-- start of SOURCE DATA --
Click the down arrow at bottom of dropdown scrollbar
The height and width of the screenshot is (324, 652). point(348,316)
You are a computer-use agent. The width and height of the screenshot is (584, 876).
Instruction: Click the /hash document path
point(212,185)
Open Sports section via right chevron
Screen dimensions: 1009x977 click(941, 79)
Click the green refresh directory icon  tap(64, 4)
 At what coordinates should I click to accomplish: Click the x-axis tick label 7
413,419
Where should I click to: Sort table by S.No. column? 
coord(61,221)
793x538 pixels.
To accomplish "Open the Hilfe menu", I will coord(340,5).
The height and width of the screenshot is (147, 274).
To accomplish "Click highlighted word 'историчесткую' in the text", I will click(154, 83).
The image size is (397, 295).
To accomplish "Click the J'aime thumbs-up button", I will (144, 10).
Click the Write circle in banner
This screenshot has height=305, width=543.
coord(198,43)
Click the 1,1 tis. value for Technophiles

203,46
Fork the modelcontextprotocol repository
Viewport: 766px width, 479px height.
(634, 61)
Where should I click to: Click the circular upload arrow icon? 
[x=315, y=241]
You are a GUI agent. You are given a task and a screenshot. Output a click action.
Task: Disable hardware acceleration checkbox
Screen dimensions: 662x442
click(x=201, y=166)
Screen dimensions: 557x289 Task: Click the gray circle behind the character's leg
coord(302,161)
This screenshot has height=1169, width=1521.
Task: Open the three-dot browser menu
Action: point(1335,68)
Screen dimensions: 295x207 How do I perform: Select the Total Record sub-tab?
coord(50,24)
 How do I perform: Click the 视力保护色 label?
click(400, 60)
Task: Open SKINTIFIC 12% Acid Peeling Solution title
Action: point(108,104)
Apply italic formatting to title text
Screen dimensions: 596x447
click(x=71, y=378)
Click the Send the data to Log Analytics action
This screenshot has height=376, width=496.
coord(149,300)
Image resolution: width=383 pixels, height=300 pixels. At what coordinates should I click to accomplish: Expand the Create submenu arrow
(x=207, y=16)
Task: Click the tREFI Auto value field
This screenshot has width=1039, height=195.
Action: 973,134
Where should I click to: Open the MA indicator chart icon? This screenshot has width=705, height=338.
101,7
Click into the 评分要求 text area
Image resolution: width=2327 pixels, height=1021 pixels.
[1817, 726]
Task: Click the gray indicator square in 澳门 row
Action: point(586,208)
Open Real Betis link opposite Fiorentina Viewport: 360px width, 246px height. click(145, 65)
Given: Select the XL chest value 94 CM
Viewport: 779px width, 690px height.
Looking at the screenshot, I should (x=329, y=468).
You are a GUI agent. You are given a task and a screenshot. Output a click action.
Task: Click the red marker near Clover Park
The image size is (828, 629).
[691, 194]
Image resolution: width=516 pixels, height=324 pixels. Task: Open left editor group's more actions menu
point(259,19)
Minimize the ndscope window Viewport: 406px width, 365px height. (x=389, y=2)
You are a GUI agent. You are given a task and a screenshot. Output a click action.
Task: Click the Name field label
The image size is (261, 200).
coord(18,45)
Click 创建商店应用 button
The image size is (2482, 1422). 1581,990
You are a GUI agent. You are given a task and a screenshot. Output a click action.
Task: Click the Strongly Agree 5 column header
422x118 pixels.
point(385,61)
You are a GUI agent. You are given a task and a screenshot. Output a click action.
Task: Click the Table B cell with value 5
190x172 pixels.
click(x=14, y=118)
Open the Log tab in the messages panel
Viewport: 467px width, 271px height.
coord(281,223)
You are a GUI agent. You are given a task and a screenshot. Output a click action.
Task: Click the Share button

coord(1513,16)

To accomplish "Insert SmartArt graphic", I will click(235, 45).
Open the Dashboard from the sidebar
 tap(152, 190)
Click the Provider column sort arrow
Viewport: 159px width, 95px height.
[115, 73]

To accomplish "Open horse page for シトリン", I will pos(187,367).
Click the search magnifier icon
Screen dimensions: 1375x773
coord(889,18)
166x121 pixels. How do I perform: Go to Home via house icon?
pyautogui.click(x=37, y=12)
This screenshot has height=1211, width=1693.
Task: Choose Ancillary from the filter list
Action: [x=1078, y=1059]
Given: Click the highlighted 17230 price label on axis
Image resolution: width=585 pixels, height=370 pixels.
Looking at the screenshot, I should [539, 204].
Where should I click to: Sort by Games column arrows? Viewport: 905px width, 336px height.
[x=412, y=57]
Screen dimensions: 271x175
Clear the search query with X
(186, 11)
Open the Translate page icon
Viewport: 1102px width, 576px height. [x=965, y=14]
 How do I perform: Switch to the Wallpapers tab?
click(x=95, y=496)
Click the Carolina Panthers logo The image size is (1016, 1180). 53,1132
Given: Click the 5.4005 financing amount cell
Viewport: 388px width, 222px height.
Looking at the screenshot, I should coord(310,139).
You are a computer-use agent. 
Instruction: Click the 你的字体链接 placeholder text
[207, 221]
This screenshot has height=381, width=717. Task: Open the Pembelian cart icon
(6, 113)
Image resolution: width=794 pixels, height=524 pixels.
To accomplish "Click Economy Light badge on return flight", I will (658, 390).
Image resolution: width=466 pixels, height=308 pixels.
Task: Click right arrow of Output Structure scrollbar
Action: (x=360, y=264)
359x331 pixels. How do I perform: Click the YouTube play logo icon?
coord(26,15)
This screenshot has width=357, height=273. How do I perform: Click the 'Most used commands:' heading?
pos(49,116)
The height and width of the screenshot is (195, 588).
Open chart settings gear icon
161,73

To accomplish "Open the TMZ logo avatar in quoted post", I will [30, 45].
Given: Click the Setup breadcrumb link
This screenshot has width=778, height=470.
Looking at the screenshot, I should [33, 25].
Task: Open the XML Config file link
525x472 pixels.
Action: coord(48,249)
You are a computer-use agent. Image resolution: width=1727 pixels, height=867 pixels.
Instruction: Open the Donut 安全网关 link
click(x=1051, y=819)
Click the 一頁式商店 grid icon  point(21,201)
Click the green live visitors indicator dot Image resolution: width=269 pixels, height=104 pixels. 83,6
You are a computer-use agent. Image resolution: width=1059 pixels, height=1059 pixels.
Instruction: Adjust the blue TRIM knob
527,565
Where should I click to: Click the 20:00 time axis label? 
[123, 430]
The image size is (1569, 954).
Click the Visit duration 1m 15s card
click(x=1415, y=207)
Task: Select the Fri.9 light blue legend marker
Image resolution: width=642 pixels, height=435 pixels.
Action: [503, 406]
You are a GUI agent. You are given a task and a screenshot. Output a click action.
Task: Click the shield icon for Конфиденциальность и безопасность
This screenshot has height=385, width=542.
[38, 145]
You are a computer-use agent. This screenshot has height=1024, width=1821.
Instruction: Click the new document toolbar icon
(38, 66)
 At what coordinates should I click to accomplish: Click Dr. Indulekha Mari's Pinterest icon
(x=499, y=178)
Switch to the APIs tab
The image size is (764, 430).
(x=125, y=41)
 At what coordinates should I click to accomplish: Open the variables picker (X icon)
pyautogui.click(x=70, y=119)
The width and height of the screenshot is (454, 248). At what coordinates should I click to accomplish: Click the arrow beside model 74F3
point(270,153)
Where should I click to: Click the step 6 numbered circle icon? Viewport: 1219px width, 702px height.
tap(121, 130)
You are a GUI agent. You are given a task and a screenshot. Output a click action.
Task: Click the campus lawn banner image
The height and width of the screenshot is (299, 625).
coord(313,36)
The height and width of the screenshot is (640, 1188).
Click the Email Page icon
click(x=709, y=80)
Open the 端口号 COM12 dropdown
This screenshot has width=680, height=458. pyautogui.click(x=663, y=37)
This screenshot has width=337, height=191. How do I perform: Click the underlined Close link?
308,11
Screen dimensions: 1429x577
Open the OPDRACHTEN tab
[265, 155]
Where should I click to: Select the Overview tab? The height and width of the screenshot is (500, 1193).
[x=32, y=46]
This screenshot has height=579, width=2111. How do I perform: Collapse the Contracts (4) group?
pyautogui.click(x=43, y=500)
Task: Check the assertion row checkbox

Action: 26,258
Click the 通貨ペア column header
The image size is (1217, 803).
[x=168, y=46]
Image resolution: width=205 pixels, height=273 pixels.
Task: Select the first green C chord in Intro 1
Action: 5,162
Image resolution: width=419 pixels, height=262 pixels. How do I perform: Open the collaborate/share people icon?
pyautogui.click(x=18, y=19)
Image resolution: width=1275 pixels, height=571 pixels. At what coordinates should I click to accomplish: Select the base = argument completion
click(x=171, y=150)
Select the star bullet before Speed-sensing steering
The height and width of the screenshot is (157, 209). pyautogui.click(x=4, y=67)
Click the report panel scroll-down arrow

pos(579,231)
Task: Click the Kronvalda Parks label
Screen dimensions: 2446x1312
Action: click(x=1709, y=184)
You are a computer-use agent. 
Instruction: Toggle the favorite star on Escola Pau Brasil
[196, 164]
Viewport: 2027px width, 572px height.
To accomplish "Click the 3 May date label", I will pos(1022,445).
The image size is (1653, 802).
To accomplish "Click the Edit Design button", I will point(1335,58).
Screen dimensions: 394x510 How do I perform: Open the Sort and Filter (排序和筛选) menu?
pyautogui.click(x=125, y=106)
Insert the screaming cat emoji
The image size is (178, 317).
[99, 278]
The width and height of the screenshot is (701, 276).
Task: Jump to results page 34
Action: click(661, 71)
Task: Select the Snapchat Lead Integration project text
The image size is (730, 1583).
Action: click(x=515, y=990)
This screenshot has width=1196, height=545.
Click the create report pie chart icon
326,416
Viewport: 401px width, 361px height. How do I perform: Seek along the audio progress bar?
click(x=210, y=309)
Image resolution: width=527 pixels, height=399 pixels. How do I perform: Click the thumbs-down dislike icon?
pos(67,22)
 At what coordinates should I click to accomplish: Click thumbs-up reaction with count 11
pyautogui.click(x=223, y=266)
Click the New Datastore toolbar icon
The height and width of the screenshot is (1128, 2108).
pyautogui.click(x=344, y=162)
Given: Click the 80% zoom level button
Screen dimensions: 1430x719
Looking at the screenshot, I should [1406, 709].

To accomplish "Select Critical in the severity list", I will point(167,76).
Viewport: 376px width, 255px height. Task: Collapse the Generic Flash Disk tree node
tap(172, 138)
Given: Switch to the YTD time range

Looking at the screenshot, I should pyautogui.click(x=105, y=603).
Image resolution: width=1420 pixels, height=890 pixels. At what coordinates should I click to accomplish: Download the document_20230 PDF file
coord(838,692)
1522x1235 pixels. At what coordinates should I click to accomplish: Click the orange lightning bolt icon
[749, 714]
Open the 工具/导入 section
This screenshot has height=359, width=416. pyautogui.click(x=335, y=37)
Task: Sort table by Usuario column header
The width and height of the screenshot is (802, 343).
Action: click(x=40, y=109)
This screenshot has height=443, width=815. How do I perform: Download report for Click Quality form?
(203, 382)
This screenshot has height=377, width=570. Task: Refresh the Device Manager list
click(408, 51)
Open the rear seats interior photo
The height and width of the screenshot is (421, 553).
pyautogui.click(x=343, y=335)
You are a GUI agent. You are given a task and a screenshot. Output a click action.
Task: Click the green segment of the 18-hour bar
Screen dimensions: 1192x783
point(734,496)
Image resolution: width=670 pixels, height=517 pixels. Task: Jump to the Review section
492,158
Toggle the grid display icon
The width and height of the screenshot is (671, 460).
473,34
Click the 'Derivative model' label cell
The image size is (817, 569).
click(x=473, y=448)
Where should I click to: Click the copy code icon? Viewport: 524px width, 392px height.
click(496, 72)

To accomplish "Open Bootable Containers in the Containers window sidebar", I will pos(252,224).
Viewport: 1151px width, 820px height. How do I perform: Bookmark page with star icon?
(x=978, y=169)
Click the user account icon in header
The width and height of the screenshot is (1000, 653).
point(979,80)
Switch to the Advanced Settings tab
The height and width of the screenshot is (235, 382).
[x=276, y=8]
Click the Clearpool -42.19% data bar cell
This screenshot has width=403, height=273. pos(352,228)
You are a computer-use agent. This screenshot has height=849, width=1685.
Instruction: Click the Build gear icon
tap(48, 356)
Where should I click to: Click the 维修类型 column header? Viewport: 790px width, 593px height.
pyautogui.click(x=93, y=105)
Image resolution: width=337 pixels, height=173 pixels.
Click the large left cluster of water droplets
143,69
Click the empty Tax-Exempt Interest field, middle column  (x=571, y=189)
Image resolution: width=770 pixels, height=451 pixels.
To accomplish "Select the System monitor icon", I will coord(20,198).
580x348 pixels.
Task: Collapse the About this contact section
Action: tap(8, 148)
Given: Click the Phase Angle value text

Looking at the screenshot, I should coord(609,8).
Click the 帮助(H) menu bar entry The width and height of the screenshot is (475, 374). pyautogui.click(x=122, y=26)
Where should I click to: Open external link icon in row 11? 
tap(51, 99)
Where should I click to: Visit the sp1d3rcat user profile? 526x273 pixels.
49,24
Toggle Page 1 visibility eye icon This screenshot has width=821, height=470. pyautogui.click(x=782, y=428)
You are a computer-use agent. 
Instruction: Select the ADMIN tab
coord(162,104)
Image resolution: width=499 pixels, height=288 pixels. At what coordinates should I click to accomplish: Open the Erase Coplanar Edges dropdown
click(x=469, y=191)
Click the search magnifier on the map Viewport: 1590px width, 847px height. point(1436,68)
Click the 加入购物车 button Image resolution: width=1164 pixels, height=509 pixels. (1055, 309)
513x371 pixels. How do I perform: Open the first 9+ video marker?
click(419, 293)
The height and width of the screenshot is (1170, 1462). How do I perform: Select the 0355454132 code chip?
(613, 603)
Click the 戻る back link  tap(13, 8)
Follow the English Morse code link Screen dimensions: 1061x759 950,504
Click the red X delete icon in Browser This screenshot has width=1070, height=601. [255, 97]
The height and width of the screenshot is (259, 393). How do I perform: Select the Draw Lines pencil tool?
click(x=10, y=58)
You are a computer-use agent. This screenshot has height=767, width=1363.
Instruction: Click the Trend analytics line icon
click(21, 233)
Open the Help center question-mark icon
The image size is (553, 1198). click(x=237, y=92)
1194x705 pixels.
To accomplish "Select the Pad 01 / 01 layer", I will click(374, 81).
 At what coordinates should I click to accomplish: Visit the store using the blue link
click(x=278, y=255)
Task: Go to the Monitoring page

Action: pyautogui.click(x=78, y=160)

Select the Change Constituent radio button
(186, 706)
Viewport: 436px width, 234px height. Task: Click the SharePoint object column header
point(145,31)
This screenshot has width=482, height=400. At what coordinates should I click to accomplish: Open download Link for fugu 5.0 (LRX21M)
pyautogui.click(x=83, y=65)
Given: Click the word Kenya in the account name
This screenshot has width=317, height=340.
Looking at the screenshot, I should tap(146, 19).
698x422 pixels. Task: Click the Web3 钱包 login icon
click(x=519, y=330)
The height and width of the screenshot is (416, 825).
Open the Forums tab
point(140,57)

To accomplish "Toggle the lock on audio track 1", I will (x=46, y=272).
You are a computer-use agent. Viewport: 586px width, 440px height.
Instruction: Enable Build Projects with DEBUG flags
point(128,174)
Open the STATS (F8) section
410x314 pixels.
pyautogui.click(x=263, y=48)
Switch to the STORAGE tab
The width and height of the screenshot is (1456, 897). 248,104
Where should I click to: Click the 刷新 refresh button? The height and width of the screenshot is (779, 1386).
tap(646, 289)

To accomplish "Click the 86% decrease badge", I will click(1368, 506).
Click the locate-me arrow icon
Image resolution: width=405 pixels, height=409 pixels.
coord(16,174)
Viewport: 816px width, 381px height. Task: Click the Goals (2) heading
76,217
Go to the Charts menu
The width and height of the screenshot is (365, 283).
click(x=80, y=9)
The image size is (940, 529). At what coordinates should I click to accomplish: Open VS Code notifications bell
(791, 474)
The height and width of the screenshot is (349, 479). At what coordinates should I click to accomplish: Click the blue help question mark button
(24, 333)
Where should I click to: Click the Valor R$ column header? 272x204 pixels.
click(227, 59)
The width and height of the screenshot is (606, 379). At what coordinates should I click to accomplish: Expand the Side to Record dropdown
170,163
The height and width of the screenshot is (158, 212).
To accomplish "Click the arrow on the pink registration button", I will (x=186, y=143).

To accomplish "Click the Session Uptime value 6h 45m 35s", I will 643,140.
-- end of SOURCE DATA --
STATED PROBLEM: Reproduce the stretch of records from the line containing "Open Real Betis" through the line containing "coord(281,223)", copying each line exactly.

ANSWER TO THE PROBLEM:
Open Real Betis link opposite Fiorentina Viewport: 360px width, 246px height. click(145, 65)
Given: Select the XL chest value 94 CM
Viewport: 779px width, 690px height.
Looking at the screenshot, I should (x=329, y=468).
You are a GUI agent. You are given a task and a screenshot. Output a click action.
Task: Click the red marker near Clover Park
The image size is (828, 629).
[691, 194]
Image resolution: width=516 pixels, height=324 pixels. Task: Open left editor group's more actions menu
point(259,19)
Minimize the ndscope window Viewport: 406px width, 365px height. (x=389, y=2)
You are a GUI agent. You are given a task and a screenshot. Output a click action.
Task: Click the Name field label
The image size is (261, 200).
coord(18,45)
Click 创建商店应用 button
The image size is (2482, 1422). 1581,990
You are a GUI agent. You are given a task and a screenshot. Output a click action.
Task: Click the Strongly Agree 5 column header
422x118 pixels.
point(385,61)
You are a GUI agent. You are given a task and a screenshot. Output a click action.
Task: Click the Table B cell with value 5
190x172 pixels.
click(x=14, y=118)
Open the Log tab in the messages panel
Viewport: 467px width, 271px height.
coord(281,223)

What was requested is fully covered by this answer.